You own the feature roadmap and need to connect user feedback to shipped features, keep eng and design aligned, and prove you're solving real problems. This guide takes you from research to a delivered Plan, starting with a single Brief.

Who this doc is for

You're a product manager turning user problems into shipped features. You want your thinking — the problem, the evidence, the success metric — to travel with the work so eng and design build the right thing. Start by writing a Brief that captures the user problem and how you'll know it's solved.

Pre-flight checklist

Before you start:

  • Gather your user research, feedback, or usage data, even if it's informal. The Brief is stronger when it points at evidence.
  • Get clear on what you're solving: the user problem and the business metric it moves.
  • Know who's building it — the engineers and designer you'll bring in to review.

Your first week

A concrete path from a user problem to an aligned plan:

  1. Create a Brief that captures the user problem, the success metric, and the scope. Name the minimal lovable version, not the wishlist.
  2. Link it to your user research, hypotheses, or market learning so reviewers can see your thinking.
  3. Invite engineering and design to review and surface risks early. You're done when the team agrees on the problem and roughly what "solved" looks like.

Post-creation next steps

Once the Brief exists:

  1. Link your Brief to user research — a Goal, related Briefs, or external links.
  2. Define success metrics clearly. Activation, retention, CSAT — pick the one this feature is meant to move and attach a Metric.
  3. Review with engineering for feasibility and an estimated scope.
  4. Review with design. Decide: is design exploration needed before eng starts, or can design iterate in parallel? Let the design risk drive the answer — novel surfaces need exploration first; familiar patterns can run in parallel.
  5. Generate a Plan once alignment is solid.
  6. Deliver the Brief to a pull request — a Cloud Agent can ship it without an engineer at the keyboard — then track progress toward your success metric as the work ships.

Feature depth

Go deeper on the artifacts a PM leans on most:

  • Briefs — writing PM-focused Briefs with a user problem, success criteria, and explicit non-goals.
  • Plans — balancing design, eng, and PM work in a single Plan.
  • Goals — connecting feature work to a business metric.
  • Delivering Briefs — shipping a ready Brief to a GitHub PR and tracking the result.
  • Cloud Agents — handing delivery to the cloud when the work doesn't need an engineer at the keyboard.
  • Initiatives — grouping a stream of related Briefs under one outcome.

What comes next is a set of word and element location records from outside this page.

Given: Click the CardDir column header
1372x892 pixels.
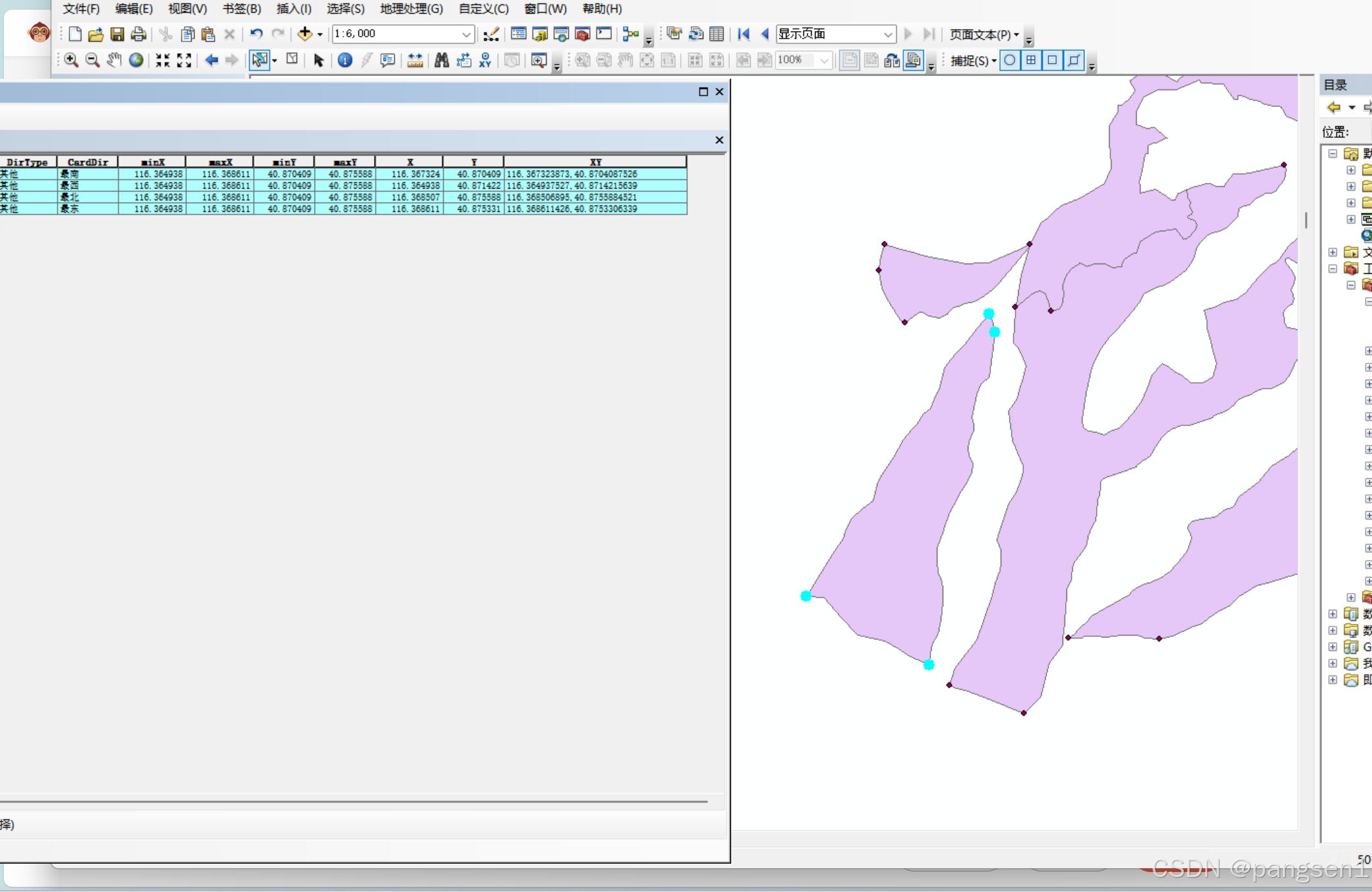Looking at the screenshot, I should point(88,162).
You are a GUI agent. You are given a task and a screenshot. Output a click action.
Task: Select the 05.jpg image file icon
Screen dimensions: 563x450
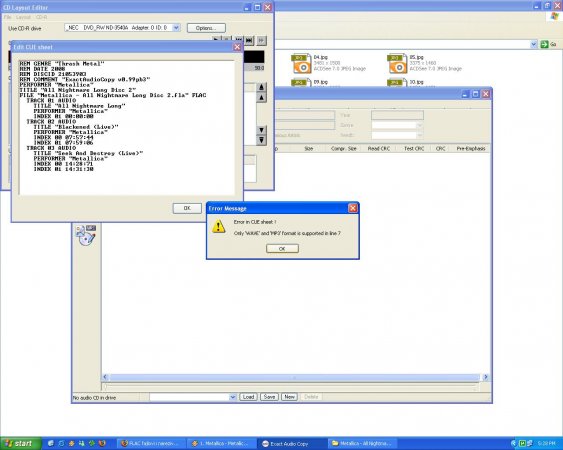pyautogui.click(x=397, y=63)
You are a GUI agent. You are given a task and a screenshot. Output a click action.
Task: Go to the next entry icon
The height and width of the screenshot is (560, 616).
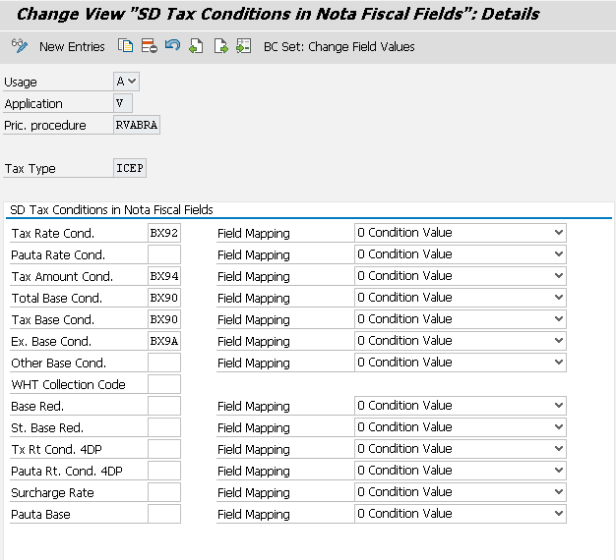(x=220, y=46)
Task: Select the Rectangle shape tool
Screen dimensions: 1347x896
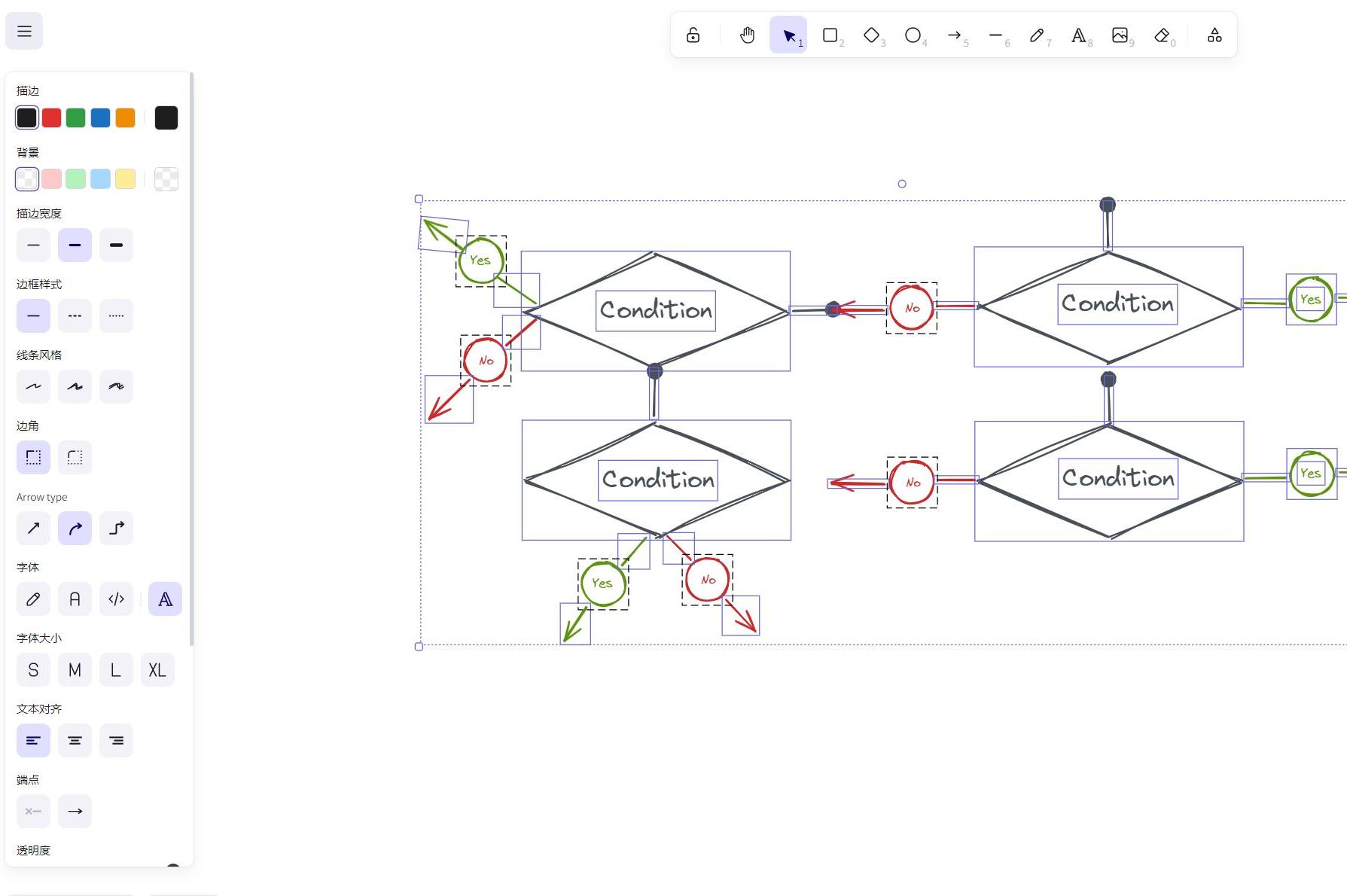Action: [x=830, y=35]
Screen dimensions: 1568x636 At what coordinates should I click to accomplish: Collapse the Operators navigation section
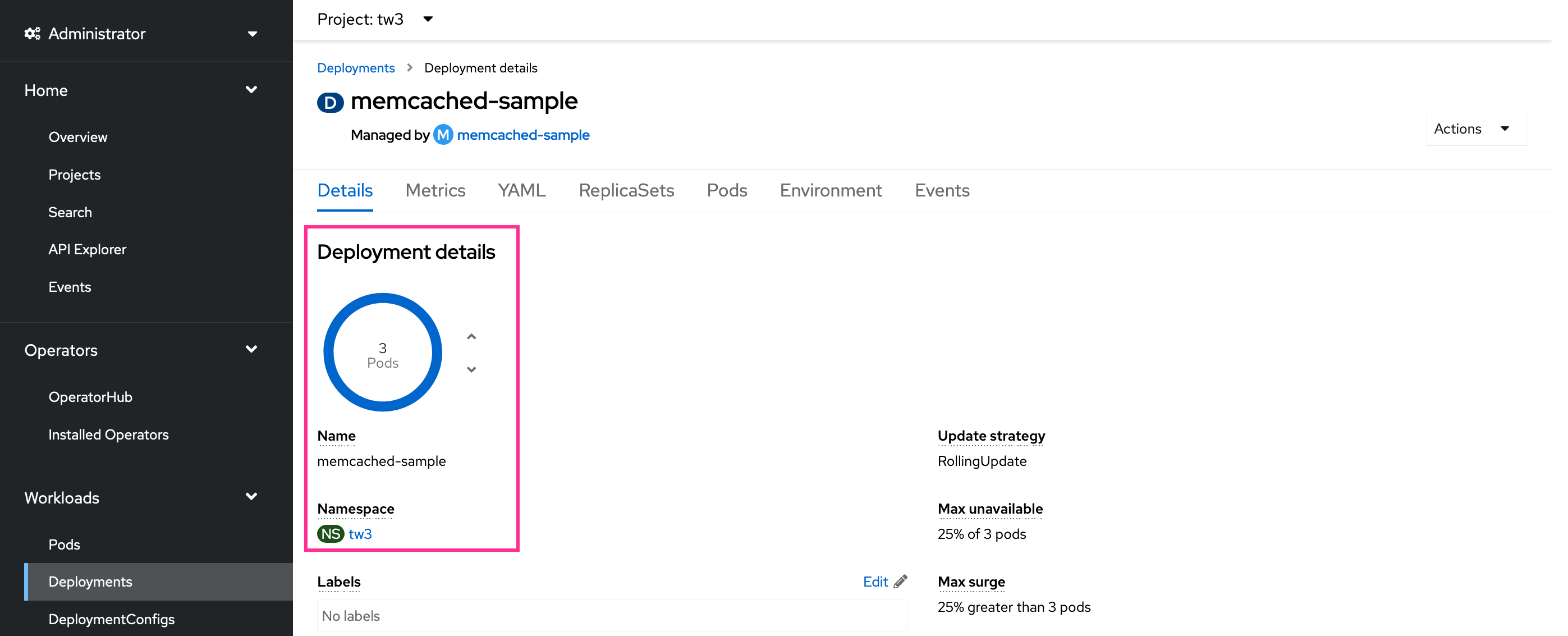[x=251, y=349]
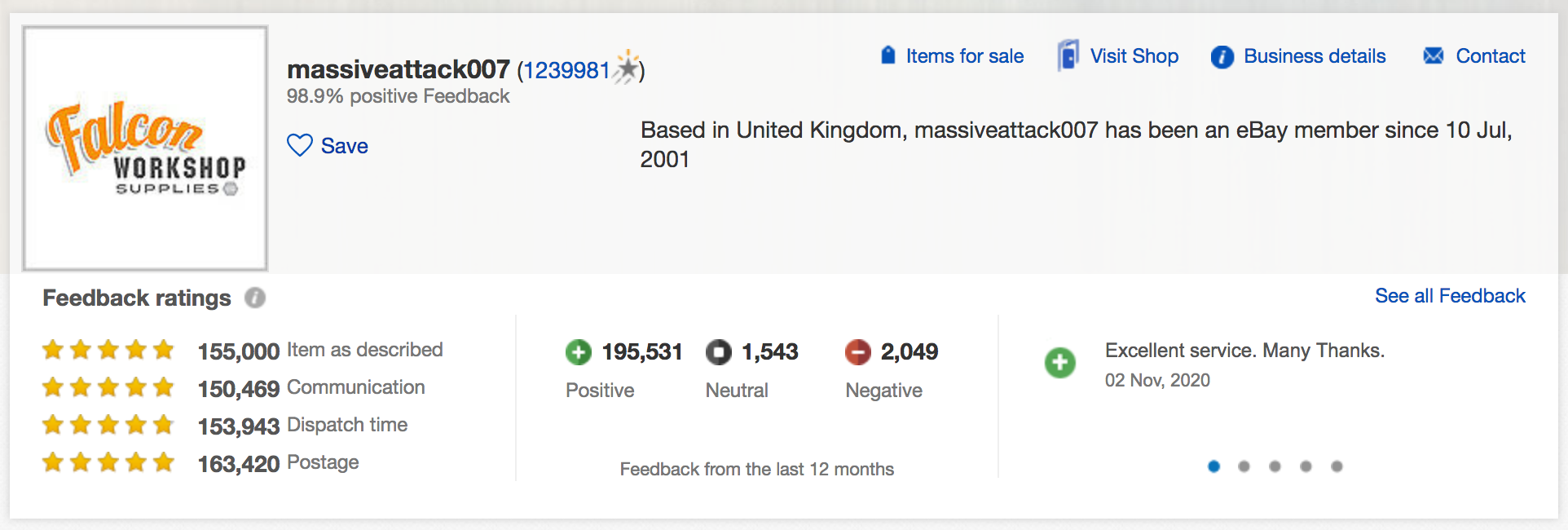Select the third feedback carousel dot
The height and width of the screenshot is (530, 1568).
tap(1275, 466)
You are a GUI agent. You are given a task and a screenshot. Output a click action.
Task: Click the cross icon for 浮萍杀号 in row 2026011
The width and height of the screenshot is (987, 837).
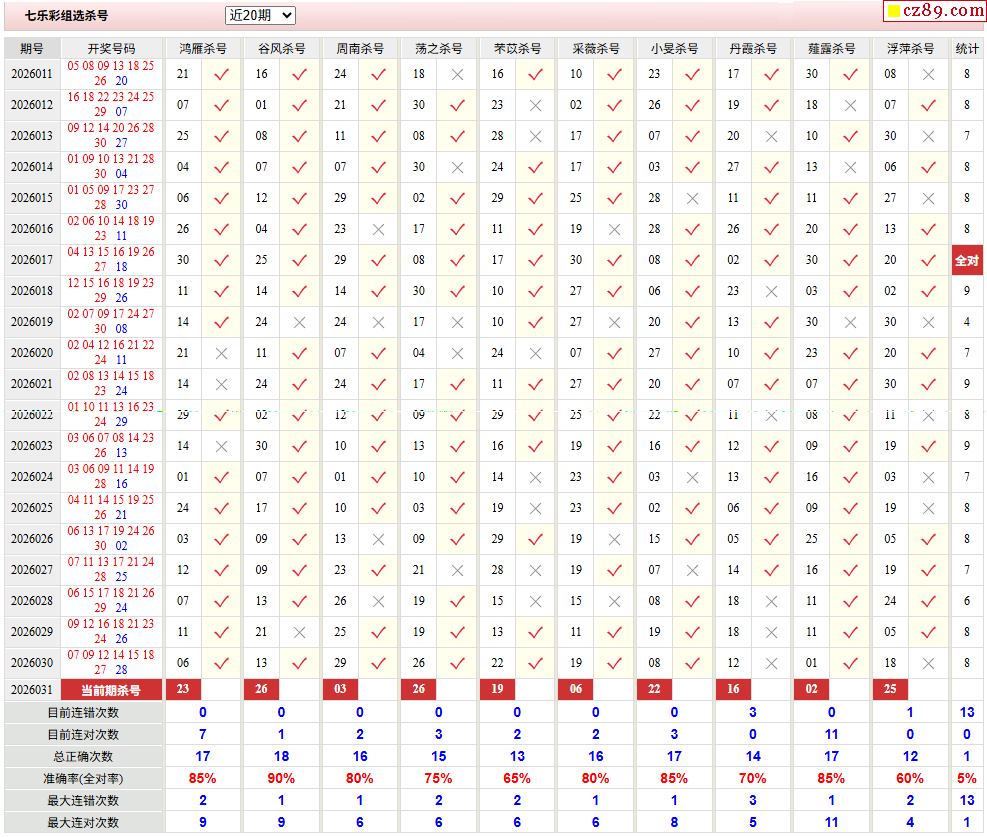click(928, 74)
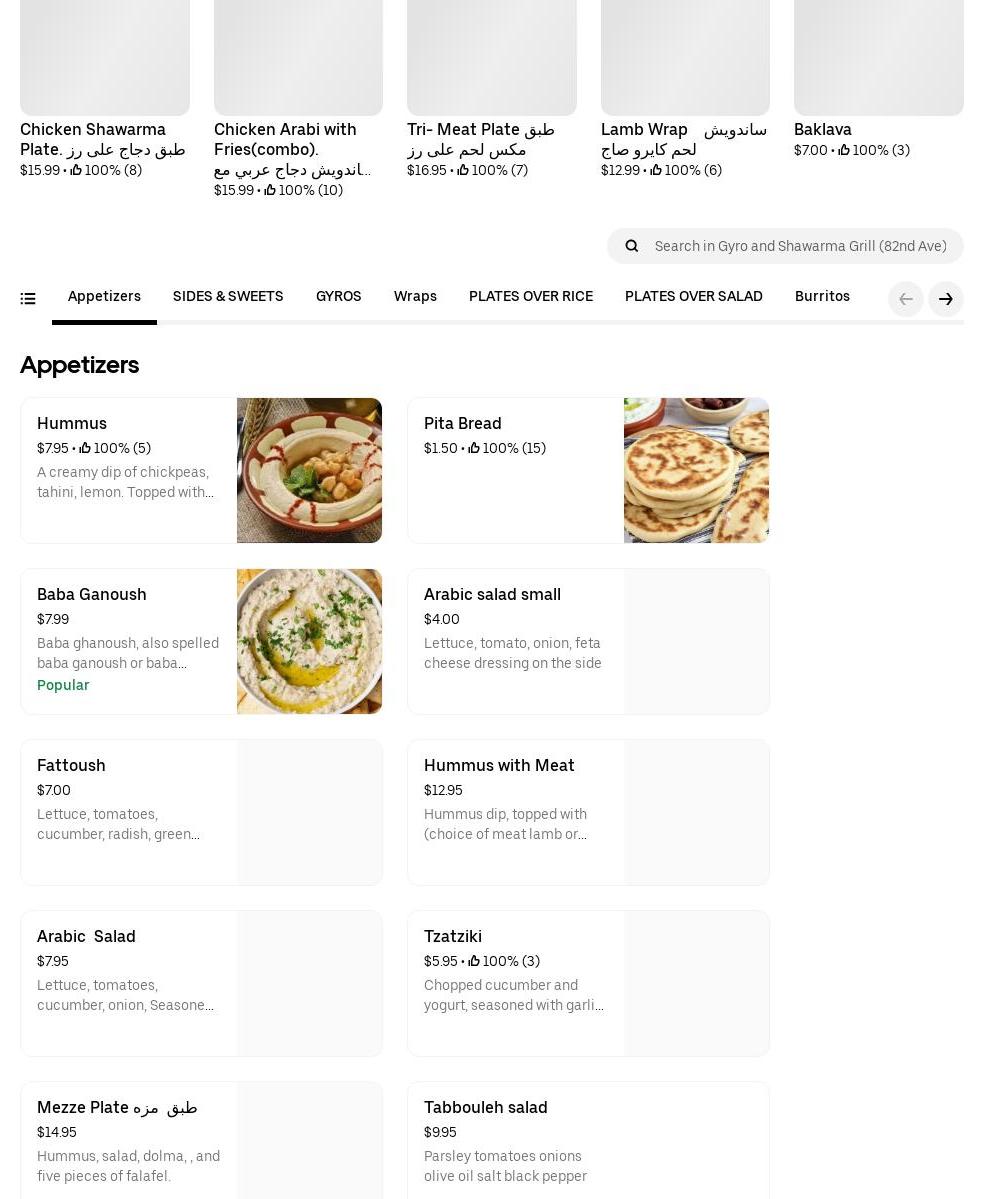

Sample first-week workflow

  1. Monday: gather user feedback and research.
  2. Tuesday: write the Brief capturing the user problem and success metric.
  3. Wednesday: sync with the eng lead on scope and risk.
  4. Wednesday: sync with the designer on timeline and dependencies.
  5. Thursday: generate the Plan; identify whether design is on the critical path.
  6. Friday: begin tracking the metric or set up measurement.

Common pitfalls

"How detailed does my Brief need to be?" Include the user problem, the success metric, and the minimal lovable product. Link to research if you have it. Detail beyond that is usually waste.

"Should design and eng work in parallel or in sequence?" It depends on your design risk. Outline the risk in the Brief and use the Plan to show the sequencing you chose.

Top tip: write the success metric into the Brief before you invite reviewers. It turns "is this a good idea?" debates into "does this move the number?" decisions.